Passage given >>
Location
- Keptie Road Arbroath, Angus, DD11 3BN Scotland 56°33′43″N 2°36′11″W﻿ / ﻿56.562°N 2.603°W

Information
- Type: Secondary School
- Motto: Altiora Petamus
- Local authority: Angus Council
- Rector: Karen Thomson
- Staff: 79
- Gender: Mixed
- Age: 11 to 18
- Enrolment: 882
- Houses: Keptie, Lochlands, Bellrock and Cairnie
- Colour: Green Yellow
- Website: www.arbroathhigh.angus.sch.uk

= Arbroath High School =

Scottish comprehensive school

Arbroath High School is a six-year, all-through comprehensive school situated on the west side of Arbroath, Angus, Scotland. It moved into its present building in 1985.

==Accommodation==
The new building was opened in 1985 to serve the west side of Arbroath and outlying areas, such as the villages of Arbirlot, Carmyllie and Colliston.

Data block >>
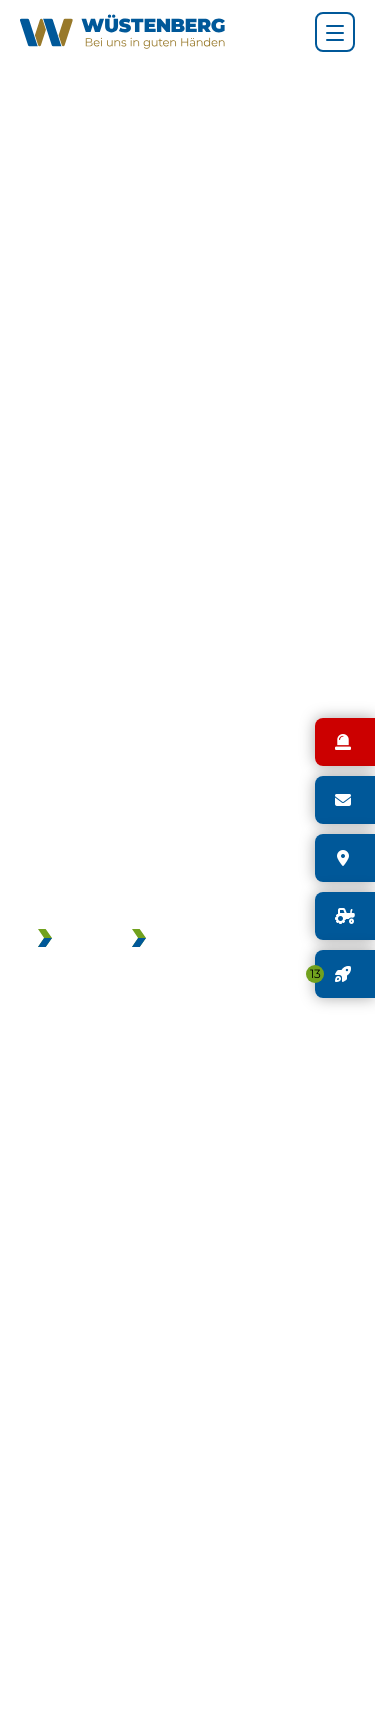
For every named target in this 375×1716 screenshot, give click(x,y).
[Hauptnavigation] (335, 32)
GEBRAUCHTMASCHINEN (247, 940)
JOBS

Written request 1 >>
In the Arbroath High School profile, reproduce the wording starting with "Arbroath High School is" and going on through "Carmyllie and Colliston.", substituting "north side" for "west side".
Written request 2 >>
According to the Arbroath High School profile, what purpose was the new building opened in 1985 meant to serve?

Full output 1 >>
Arbroath High School is a six-year, all-through comprehensive school situated on the north side of Arbroath, Angus, Scotland. It moved into its present building in 1985.

==Accommodation==
The new building was opened in 1985 to serve the north side of Arbroath and outlying areas, such as the villages of Arbirlot, Carmyllie and Colliston.

Full output 2 >>
It was opened to serve the west side of Arbroath and outlying areas. These include the villages of Arbirlot, Carmyllie and Colliston.